Started by Swamplor, August 30, 2009, 01:58:16 AM

Previous topic - Next topic


   I'm looking for a game.
   (Hi, my name's Steve.  Been lurking here for years.  That's largely beside the point right now.)
   I've been watching a lot of Burn Notice and Leverage and similar shows and that's given me an itch to run something in a similar vein.  However, the closest thing on my shelf to what I'm imagining running is Shadowrun, and it isn't quite right.
   In my experience, Shadowrun games tend to devolve into extended planning sessions as the players try to come up with a perfect crime. The discussions tend to be only semi-in-character, with PCs defined more by their ultra-competence than any personality traits.
   What I'd like to find is a game that handles Heists/Runs/Whatever in such a way that the game can get right to the good parts.  I want there to be ways to fail in interesting ways that don't necessarily compromise the whole adventure.  I'd like a reward cycle that doesn't assume the PCs are just up for mercenary work they get from guys in bars.  I want people calling on their contacts, having to do and repay favors and worrying about their reps.
   So, does the game I'm looking for exist?  Are there things that are close that I can check out for inspiration?

-Steve Wampler


I don't think you are on the right forum for this kind of inquiry... But anyway, I'd take a look at Wilderness of Mirrors. It's short, simple and inexpensive. It's a game about spies, but the other himself admits in the book that this would make a good capers game.

Ron Edwards

Hi there,

For the discussion to continue, please provide a little bit more specific information about a Shadowrun experience of the kind you're describing. It doesn't have to be very detailed - perhaps some notion of who was playing, how long all those negotiations took relative to the time it took to play them out, and your general sense of why the session went that way.
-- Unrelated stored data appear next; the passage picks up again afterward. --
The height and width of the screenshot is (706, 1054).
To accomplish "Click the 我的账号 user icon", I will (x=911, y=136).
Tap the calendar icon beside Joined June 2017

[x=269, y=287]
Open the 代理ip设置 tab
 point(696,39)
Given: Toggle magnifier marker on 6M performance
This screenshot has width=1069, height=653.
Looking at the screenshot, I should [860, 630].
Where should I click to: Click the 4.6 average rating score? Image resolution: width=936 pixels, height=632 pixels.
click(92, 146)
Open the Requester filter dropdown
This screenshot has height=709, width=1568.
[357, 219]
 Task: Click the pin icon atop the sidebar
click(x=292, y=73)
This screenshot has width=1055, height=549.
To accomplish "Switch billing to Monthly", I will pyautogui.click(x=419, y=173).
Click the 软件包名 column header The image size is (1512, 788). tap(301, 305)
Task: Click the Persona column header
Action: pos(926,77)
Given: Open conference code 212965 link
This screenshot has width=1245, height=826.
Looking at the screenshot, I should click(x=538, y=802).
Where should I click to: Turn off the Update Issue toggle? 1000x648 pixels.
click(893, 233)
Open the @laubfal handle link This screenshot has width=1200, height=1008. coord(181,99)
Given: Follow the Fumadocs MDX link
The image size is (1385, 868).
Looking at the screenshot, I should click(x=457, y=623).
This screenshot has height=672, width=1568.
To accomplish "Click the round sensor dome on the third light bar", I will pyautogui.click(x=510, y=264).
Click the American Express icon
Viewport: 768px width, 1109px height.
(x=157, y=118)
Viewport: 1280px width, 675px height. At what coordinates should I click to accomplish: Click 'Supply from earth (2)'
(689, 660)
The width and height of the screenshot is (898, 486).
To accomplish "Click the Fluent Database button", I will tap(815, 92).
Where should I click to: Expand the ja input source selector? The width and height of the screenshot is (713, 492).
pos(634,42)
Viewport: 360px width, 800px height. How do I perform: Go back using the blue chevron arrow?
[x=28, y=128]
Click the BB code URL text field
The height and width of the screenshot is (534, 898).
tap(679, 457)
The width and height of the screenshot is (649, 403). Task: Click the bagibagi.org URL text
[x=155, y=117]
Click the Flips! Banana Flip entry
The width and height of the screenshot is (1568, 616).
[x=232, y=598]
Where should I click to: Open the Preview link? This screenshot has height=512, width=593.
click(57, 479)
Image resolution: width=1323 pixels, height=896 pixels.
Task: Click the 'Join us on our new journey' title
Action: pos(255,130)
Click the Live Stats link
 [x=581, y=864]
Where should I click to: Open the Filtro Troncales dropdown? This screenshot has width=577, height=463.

Given only that small amount of orientation - and I'm not envisioning more than a couple of paragraphs - this could be a very useful discussion.

Best, Ron


Specifically in response to Ron's prompt:

The session of Shadowrun that stick's most in my mind involved a mission to protect a group of mages while they performed a ritual.  Some rival organization (a gang, I think, but this was well over a decade ago) was going to try to bump them off during the spell.
The PCs found a building where they could put the mages in the basement.  Then the players spent about 2-3 hours coming up with ways to make the place an absolute fortress.  The antagonists' attack on the place was resolved with a single remote detonation of some explosives in a small hallway.  There was more than one die roll involved, thanks to the Chunky Salsa rule, but only a single action by a single character.
I couldn't tell you anything about a single one of the characters involved in the mission.  None of them mattered. They were only mouthpieces for the players' ideas about fortifying the house.  Except for that one guy's demolitions skill, our sheets could have been blank.

I'm not saying it wasn't fun. It was a blast. But I did it already (and a hundred other sessions much like it) and these days I'm looking for something different from my play.